* _Extract_

Nicholson had arrived with Fisher at Ditter's barbershop unannounced and proceeded to get a haircut. After the cut, Nicholson then handed Ditter a technical report that had conclusively determined through a scientific photo analysis that Ditter's photos were faked. The numbers on the backs of the photos were out of sequence to Ditter's story. The object was really 3-4 inches in diameter and it was only 3-4 feet from the camera lens. The photos were not taken in rapid succession as Ditter had reported, as surrounding scenery had changed (see if you can spot the differences in the photos).


Ditter read the report that had analyzed his photos. Nicholson then asked of Ditter, "Well, what do you think of it?" Ditter replied, "Well, I am the one who faked them. What do you think?" Ditter then made a full confession to the researchers: About a year prior to the photos being made, his young daughter had asked him about the subject of UFOs. In her naive sweetness, the child wanted to know if Ditter could ever find a UFO and take a picture of it for her saying, "Daddy, will you take a UFO picture for me?" Ditter told the researchers he made a promise to her and had said to her, "Yes, someday I will."


A few months later Ditter was cleaning up and repairing his daughter's toy wagon. He had noticed how much the wagon hubcaps were so similar in appearance to the UFO photos that he had seen in men's magazines at the shop like Saga and Argosy. He removed the hubcaps and wire brushed them. He faked the photos for her and put them up in his barbershop. Some months later a customer contacted the media, and the event spiraled out of control. The love for a daughter had inspired Ditter – and we loved Ditter for doing it. The photos enchanted. But it is now time to recognize that they were "pretend." Nicholson explained to me that he and Ronald Fisher had reported this Ditter confession in 1971 and that the article was thought to have been later published in the MUFON Ohio Journal. For some reason, it never made a "blip."


But even this episode of fraud can yield some previously unknown truth. Nicholson explained that the "technical report" on the Ditter photos that Nicholson had presented to the barber had been completed by none other than the the government think-tank the RAND Corporation. Readers will remember my prior investigation revealing that RAND's involvement in UFO investigation is far deeper than has ever been realized. The RAND-UFO story is related in the article Deep Secrets of a UFO Think Tank Exposed (archived on this site). RAND has been secretly involved in official UFO analysis on behalf of the US government for a very long time.

* _Supplied material_
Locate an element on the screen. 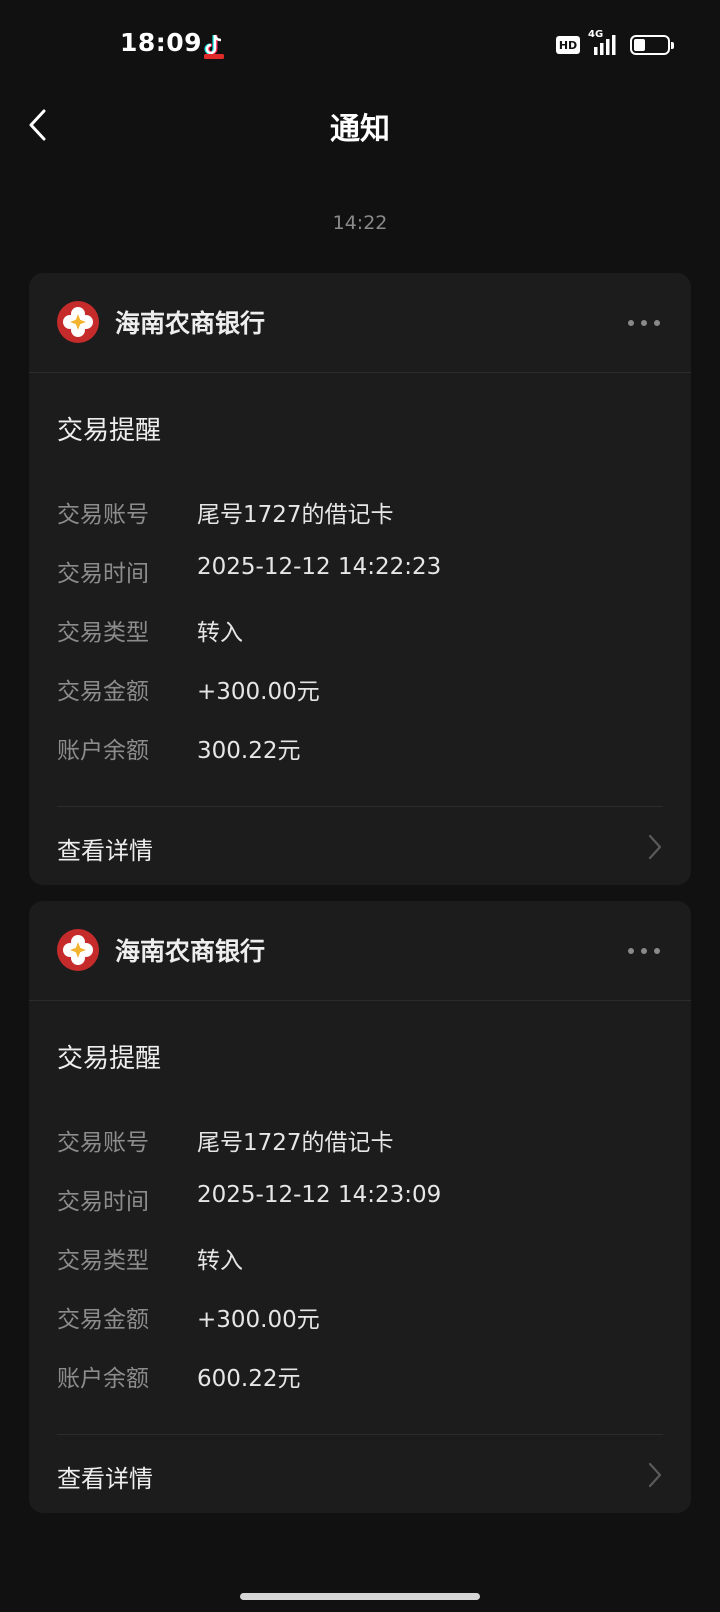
...
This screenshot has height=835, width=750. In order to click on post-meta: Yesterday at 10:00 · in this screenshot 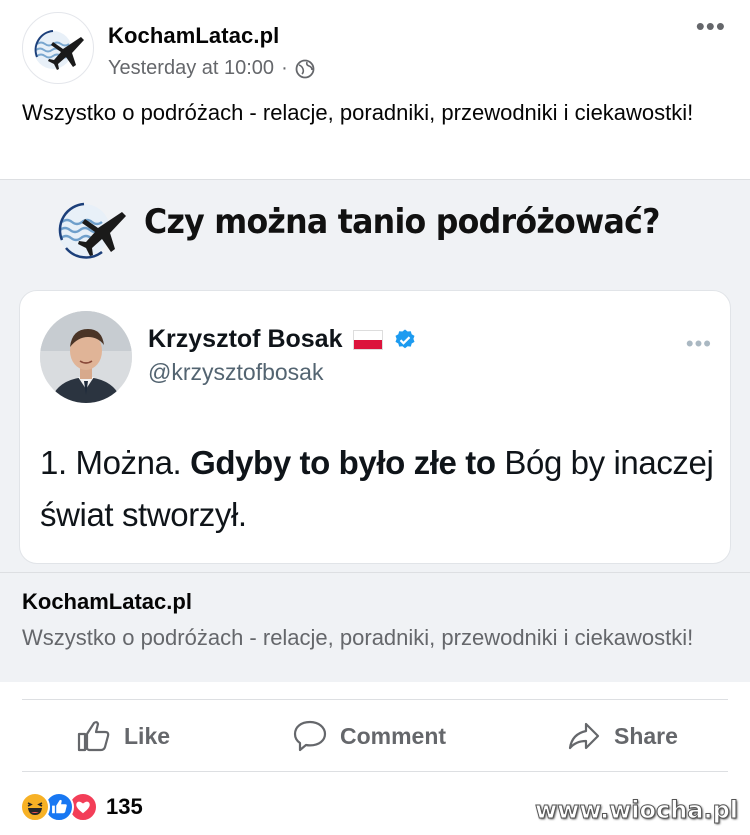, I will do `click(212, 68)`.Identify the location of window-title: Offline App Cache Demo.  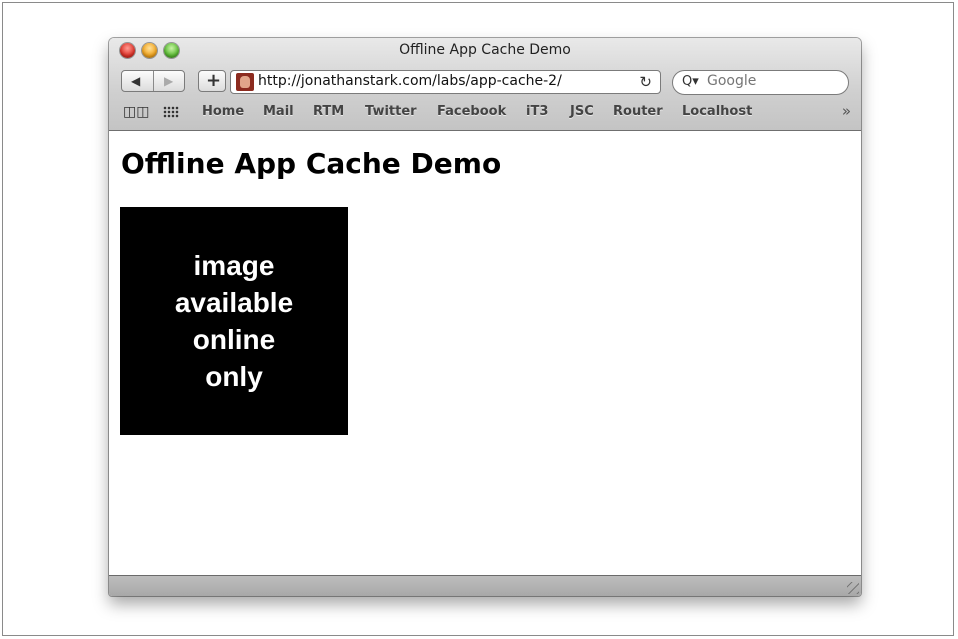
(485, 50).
...
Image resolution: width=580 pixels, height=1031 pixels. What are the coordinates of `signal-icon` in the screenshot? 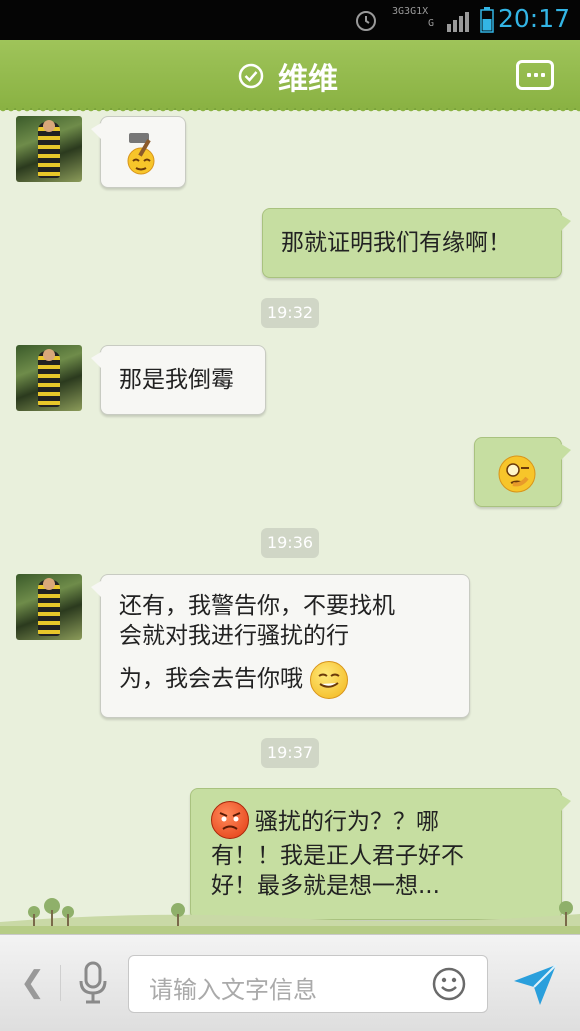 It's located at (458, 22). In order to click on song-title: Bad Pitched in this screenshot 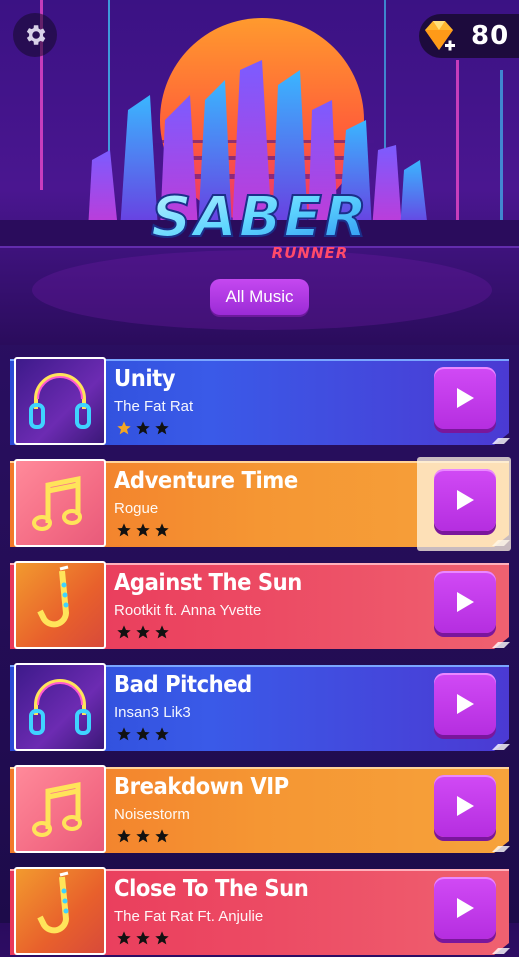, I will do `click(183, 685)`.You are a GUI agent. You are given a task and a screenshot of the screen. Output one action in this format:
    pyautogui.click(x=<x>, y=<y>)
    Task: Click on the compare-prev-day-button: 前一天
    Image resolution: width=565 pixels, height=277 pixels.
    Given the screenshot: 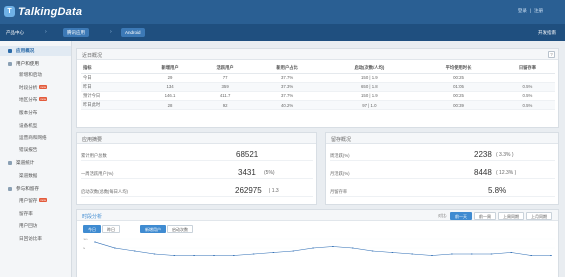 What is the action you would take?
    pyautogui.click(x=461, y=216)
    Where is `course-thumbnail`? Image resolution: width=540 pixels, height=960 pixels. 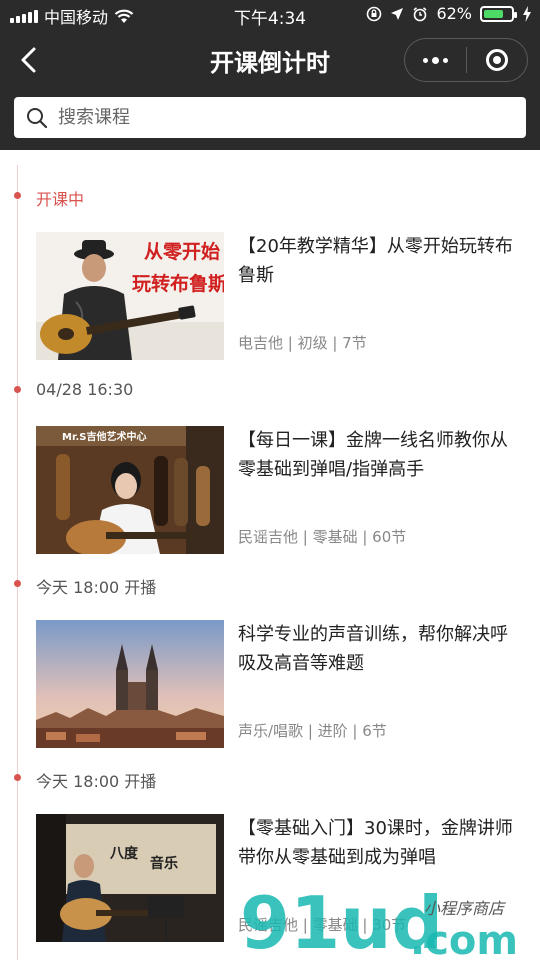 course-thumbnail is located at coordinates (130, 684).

* _Tasks_
a) Quote the stretch of the passage on the Ditter UFO photos from "Nicholson had arrived" through "in the photos).".
b) According to the passage on the Ditter UFO photos, which organization completed the technical report that Nicholson presented to the barber?
c) Pick up the passage on the Ditter UFO photos after its final sentence and carry it forward.

* _Answers for the exercise_
a)
Nicholson had arrived with Fisher at Ditter's barbershop unannounced and proceeded to get a haircut. After the cut, Nicholson then handed Ditter a technical report that had conclusively determined through a scientific photo analysis that Ditter's photos were faked. The numbers on the backs of the photos were out of sequence to Ditter's story. The object was really 3-4 inches in diameter and it was only 3-4 feet from the camera lens. The photos were not taken in rapid succession as Ditter had reported, as surrounding scenery had changed (see if you can spot the differences in the photos).

b) The RAND Corporation

c)
On the spring day of May 23, 1964 a firefighter named Jim Templeton took his daughter to bucolic Burgh Marsh overlooking Solway Firth in Cumberland, eight miles west of their home in Carlisle in Northern England. John was an amateur photographer. He wanted to take photos of his daughter Elizabeth on that splendid day, and he posed her sitting in an open grass hill area. Some days later Jim went to get his photos back from the photo developer at the local "chemist" shop. Appearing in the photo (but unseen at the time) was a startling figure that seemed for all the world to be that of a strange and small Spaceman!  What we would now call an ethereal "Buzz Lightyear" space ranger was perched upon the girl's shoulder!

In the earliest retellings of the event though, Templeton had said something in passing that in later years has somehow been forgotten or gone unnoticed by researchers: The man who developed the photo had remarked to Templeton that "it was a shame that some idiot had walked into one of your pictures of Elizabeth." The photo developer did not realize how perceptive his comment was. Had its

significance been realized, the Cumberland "Spaceman" Photo would not be so famous. Sometimes offhand comments and first impressions that are blurted out, turn out to be the most telling.

The Cumberland solution is simple when we step back. A person had quickly passed through the scene as Templeton took the shot. It is forced perspective. Such perspective can create an illusion that can make an object appear farther away, closer, larger or smaller than it actually is. Here is the graphic answer:

The photo is a classic optical effect. It is a misinterpretation of perspective by the brain that is caused by the angle of the subjects appearing in the photo. The figure is likely to be less than 5'10" and is jogging away from the camera at a 45 degree angle where the ground is sloping on an incline. Notice the angle of the right elbow in the original photo. It is angled in a way that is identical to the way that someone holds their arms when they are running away from you. The "spaceman" is not facing the camera, it is actually backside to the camera!


The off-balance posture is explained by the quick forward motion of the figure maneuvering up a hill. The light white-colored jacket or blouse that the figure is wearing is "inflated" by the breeze of forward motion. The Templeton girl's hair wisps are moving in the same direction that the wind is blowing onto the jogger. The image captured of the "spaceman" is indistinct because the jogger is moving with speed and is in full motion.

Templeton was very focused on taking a nice picture of his beloved daughter, and his gaze was only through the camera's viewfinder. The figure passed by his field of view rapidly and thus the figure was never seen by Templeton. Daughter Elizabeth had her back towards the back of the figure, and never saw the passerby either. This is because Elizabeth was concentrating on making a nice pose for the picture. Recognizing that the father and daughter were taking a photo, the jogger never engaged them or acknowledged them, and tried quickly to run away from the framing of the shot. Think about it. We have all tried to dash and dodge to avoid appearing in someone's private picture. Or it could be that the runner is entirely unaware that Mr. Templeton was just about to take a picture of his daughter.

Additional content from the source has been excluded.